Technically, white chocolate isn’t real chocolate. It is a combination of milk, sugar, cocoa butter, vanilla, and fat, making it have a low melting point, unlike dark and milk chocolate. It burns at about 110 degrees Fahrenheit (44 degrees Celsius). That’s why you need to have extra loads of patience and be careful not to burn it. You won’t want scorched chocolate!
Melting White Chocolate
To use white chocolate for toppings and coating, you should prepare proper equipment and knowledge. A microwave and a double-boiler are the best equipment for melting white chocolate, although if you don’t have a double-boiler or familiar with it, you can make one!
- Using a Double-boiler. This is a method that had been used for ages and is preferred by many. Also known as a bain-marie, a double-boiler consists of two saucepans where the contents of the upper are being cooked or heated by boiling water in the lower. If you don’t have one, get a small or medium saucepan and a heat-proof bowl that fits on the top. Fill the lower part with a small amount of water that won’t touch the bowl.
Steps on how to melt the white chocolate using a double-boiler:
- Chop the white chocolate into pieces. Use a sharp kitchen knife and cut the white chocolate. You can also use your bare hands to break the chocolate or a box grater to turn it into shreds. If you already have chocolate chips, then you can meet them right away.
- Boil water. Fill the bottom half with water and heat it over medium-high heat. Wait for it to boil. Remember that the water must not meet the top part. To test, remove the upper level and check for moisture. If water is splashed into it, decrease the water level and try again.
- Heat the white chocolate. Reduce heat to low. Add the finely-chopped white chocolate on the top part. Stir gently and continuously until there are only a few lumps left. Prevent any liquid or steam from getting in it, as this can make the chocolate bumpy. The spoon for stirring should also be dry and is preferably metal as it is less likely to retain moisture. Avoid covering the double-boiler as condensation can occur, which can ruin the chocolate once condensed water drops in it. If you need to add other ingredients, such as food coloring, it is best to add it before melting the chocolate.
- Finish. Transfer the melted white chocolate to a heat-resistant bowl and continue stirring. Stubborn lumps can still melt from the remaining heat.
- Using a Microwave.

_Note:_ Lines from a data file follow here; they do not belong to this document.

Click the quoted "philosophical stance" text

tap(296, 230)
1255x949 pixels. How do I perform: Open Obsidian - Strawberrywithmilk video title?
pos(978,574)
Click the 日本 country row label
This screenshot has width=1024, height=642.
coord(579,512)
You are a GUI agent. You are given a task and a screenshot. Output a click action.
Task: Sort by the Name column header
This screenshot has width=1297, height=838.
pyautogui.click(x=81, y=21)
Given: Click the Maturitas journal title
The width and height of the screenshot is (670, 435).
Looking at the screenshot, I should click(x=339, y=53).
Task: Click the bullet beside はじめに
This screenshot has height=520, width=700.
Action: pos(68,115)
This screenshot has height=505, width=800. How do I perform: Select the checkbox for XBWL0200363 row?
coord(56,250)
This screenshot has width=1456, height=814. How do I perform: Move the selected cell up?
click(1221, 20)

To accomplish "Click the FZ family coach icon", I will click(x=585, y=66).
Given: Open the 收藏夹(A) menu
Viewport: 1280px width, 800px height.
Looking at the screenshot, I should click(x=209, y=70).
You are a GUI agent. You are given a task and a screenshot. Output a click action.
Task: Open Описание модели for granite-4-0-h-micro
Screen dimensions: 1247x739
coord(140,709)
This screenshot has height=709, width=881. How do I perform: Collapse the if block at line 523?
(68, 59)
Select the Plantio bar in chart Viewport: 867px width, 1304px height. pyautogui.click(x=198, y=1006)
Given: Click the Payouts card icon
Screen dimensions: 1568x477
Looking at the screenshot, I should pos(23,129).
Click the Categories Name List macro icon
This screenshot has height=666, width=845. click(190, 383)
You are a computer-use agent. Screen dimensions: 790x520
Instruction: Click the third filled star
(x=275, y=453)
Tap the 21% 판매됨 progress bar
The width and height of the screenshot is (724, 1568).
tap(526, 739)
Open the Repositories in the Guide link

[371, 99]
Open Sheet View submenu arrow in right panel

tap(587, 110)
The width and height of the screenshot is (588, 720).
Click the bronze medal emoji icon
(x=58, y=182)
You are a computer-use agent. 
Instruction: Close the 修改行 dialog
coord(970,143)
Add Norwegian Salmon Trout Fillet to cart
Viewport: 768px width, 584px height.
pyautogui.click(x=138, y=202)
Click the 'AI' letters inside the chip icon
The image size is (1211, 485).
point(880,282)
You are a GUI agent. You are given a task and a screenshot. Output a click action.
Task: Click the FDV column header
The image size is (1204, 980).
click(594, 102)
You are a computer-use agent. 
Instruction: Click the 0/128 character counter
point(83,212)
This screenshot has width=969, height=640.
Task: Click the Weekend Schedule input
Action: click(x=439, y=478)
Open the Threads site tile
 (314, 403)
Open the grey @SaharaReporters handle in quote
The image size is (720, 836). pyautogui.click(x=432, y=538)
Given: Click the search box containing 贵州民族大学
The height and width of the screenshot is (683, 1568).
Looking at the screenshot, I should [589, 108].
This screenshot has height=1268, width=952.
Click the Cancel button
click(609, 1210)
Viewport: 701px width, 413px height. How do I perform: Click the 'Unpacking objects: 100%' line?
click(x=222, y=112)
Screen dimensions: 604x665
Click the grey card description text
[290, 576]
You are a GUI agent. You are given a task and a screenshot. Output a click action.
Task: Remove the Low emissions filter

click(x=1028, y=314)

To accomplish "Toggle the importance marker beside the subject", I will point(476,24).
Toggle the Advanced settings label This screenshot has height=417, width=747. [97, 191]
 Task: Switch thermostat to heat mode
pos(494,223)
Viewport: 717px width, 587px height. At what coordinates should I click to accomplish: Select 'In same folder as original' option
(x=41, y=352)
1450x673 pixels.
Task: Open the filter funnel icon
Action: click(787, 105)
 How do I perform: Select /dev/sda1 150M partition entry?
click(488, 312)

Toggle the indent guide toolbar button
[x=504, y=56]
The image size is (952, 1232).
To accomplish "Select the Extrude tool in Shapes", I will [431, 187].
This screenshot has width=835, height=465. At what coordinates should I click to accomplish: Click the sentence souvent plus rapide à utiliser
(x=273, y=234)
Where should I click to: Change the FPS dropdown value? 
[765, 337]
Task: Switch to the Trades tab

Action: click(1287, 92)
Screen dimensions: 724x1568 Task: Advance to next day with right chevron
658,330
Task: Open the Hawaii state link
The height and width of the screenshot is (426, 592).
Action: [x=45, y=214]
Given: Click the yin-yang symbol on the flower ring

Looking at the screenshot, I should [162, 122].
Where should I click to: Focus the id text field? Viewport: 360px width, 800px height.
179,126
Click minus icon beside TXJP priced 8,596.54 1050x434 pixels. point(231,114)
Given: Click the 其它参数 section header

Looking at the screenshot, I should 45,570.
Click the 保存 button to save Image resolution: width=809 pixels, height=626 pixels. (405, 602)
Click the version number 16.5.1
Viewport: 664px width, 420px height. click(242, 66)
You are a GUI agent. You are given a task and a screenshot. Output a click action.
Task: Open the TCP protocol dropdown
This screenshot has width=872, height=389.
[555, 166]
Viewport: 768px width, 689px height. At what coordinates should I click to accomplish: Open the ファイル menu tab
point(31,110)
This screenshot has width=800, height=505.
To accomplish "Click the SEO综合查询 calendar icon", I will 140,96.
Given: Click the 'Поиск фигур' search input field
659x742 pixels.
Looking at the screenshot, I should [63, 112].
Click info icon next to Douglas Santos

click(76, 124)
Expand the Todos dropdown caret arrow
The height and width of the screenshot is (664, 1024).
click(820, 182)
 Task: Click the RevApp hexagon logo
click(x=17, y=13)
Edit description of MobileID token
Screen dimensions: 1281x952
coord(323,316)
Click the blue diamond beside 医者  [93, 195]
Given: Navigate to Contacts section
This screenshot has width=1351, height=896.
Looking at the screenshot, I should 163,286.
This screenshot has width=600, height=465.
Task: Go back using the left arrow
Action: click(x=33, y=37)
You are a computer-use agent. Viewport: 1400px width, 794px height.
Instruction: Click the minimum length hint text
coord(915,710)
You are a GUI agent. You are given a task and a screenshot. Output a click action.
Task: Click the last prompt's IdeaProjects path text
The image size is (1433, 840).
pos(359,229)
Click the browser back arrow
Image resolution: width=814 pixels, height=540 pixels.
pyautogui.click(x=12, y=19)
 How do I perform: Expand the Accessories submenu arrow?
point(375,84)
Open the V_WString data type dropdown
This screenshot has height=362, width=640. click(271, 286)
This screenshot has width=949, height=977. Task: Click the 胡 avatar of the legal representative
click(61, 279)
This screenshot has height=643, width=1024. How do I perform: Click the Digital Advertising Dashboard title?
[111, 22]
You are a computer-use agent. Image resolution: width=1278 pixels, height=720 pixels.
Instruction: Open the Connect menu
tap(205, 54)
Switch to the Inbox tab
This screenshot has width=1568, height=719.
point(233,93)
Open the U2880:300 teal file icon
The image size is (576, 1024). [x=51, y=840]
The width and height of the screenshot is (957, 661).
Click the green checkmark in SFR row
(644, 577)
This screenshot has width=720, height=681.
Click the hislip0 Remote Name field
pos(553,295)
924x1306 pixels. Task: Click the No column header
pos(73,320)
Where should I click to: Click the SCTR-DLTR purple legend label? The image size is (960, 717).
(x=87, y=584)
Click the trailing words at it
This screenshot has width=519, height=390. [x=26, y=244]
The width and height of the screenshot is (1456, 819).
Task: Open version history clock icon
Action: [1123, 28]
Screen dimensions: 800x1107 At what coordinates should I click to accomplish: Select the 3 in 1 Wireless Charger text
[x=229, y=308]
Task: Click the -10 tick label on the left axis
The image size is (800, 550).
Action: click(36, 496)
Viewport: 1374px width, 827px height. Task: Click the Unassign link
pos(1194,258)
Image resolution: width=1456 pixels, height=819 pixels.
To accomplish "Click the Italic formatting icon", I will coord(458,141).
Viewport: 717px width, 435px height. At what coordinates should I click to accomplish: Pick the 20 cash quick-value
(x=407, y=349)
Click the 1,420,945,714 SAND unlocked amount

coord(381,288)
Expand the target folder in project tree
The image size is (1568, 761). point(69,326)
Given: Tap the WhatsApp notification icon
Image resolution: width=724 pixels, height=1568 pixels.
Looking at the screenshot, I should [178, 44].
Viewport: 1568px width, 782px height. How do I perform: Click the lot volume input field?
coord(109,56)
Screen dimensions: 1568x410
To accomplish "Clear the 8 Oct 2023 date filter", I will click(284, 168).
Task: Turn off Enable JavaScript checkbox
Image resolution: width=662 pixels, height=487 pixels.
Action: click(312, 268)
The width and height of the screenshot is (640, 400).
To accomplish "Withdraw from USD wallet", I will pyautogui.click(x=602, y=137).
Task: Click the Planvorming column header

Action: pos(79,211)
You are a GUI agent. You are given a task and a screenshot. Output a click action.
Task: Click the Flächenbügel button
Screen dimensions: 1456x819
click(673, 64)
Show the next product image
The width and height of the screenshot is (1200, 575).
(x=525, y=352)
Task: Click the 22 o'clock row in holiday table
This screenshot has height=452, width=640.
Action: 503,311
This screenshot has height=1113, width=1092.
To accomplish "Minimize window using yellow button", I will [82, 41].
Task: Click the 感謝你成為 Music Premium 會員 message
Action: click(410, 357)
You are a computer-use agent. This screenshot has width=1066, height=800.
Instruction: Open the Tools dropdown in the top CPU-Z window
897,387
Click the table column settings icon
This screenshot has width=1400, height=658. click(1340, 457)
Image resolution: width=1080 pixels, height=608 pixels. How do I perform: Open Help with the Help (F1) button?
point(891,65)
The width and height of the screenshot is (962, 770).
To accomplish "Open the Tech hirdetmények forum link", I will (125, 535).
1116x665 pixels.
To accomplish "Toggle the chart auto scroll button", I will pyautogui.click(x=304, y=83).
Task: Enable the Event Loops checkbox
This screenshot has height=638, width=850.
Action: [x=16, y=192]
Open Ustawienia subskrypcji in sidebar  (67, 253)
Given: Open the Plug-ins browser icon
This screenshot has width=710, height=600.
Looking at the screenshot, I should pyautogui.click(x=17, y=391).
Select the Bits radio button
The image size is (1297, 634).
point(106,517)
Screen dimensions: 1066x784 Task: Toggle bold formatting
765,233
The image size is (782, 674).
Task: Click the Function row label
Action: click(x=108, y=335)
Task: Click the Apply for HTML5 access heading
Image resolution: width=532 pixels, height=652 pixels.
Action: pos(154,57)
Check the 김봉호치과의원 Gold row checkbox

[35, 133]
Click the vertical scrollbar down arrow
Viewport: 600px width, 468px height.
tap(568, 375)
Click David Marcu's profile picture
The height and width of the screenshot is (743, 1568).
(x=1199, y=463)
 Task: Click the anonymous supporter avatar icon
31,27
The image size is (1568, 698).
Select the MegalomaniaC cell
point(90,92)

A more available piece of equipment in the household is a microwave, and even though many are dubious, it can be as effective in melting white chocolate when used accordingly.
Steps on how to melt the white chocolate using a microwave:
- Chop the white chocolate into pieces. Like in the double-boiler method, finely chop the white chocolate first but place it into a microwave-safe bowl. You can also use a box grater or your bare hands to shred and break it.
- Adjust power. Set the microwave at 50% power rather than melting the white chocolate at its maximum heat. This is to prevent the white chocolate from overheating, which makes it grainy and lumpy. Remember to observe it because it is hard to monitor white chocolate in a microwave than in a double-boiler.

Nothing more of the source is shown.